Required action: Copy the data exactly; pictures stay out of the copy.
##### Data for processing
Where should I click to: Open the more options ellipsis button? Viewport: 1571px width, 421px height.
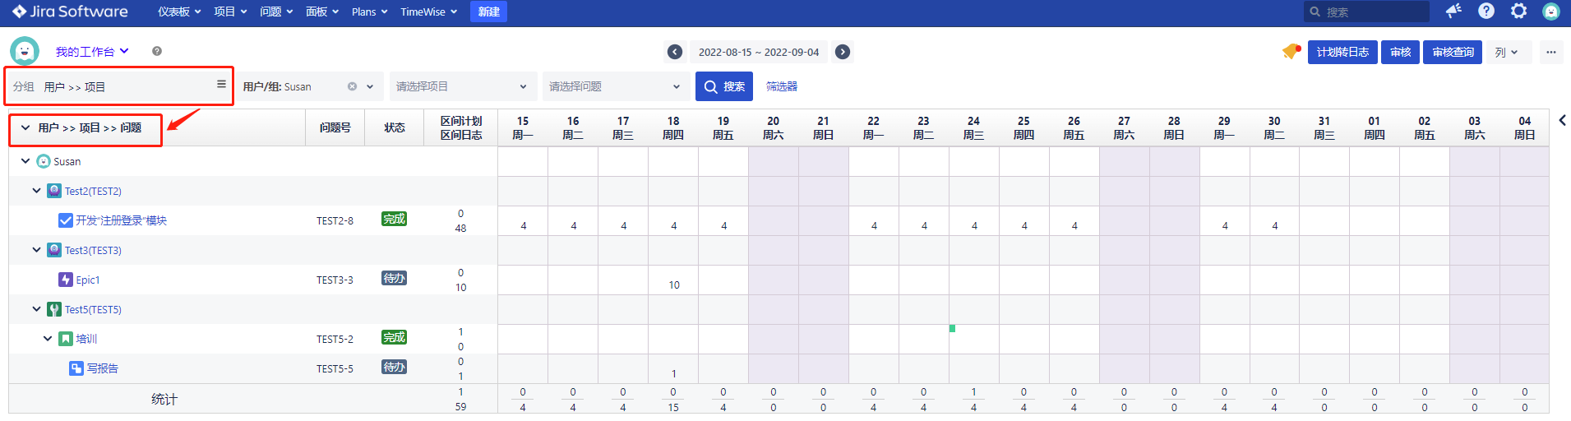click(x=1550, y=52)
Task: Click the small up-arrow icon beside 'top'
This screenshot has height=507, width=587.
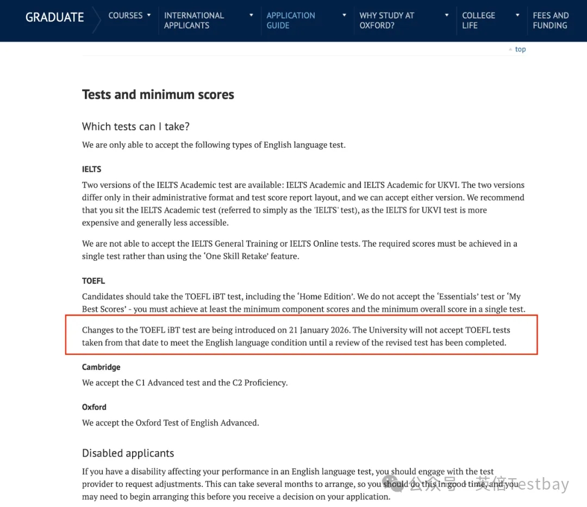Action: [510, 49]
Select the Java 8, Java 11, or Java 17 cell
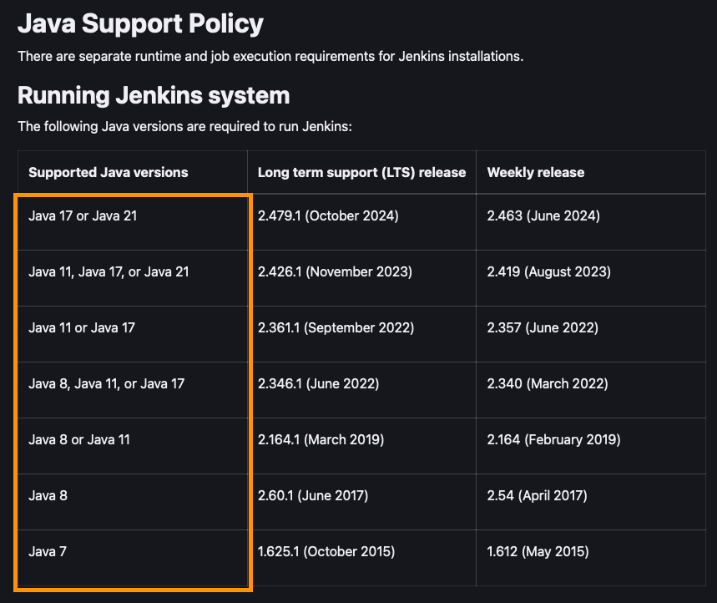 107,383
##########
Solution to this task:
Where should I click to: Open the more options ellipsis button? Viewport: 1571px width, 421px height.
click(x=1550, y=52)
Task: Click the small up-arrow icon beside 'top'
This screenshot has height=507, width=587.
Action: [510, 49]
Select the Java 8, Java 11, or Java 17 cell
 107,383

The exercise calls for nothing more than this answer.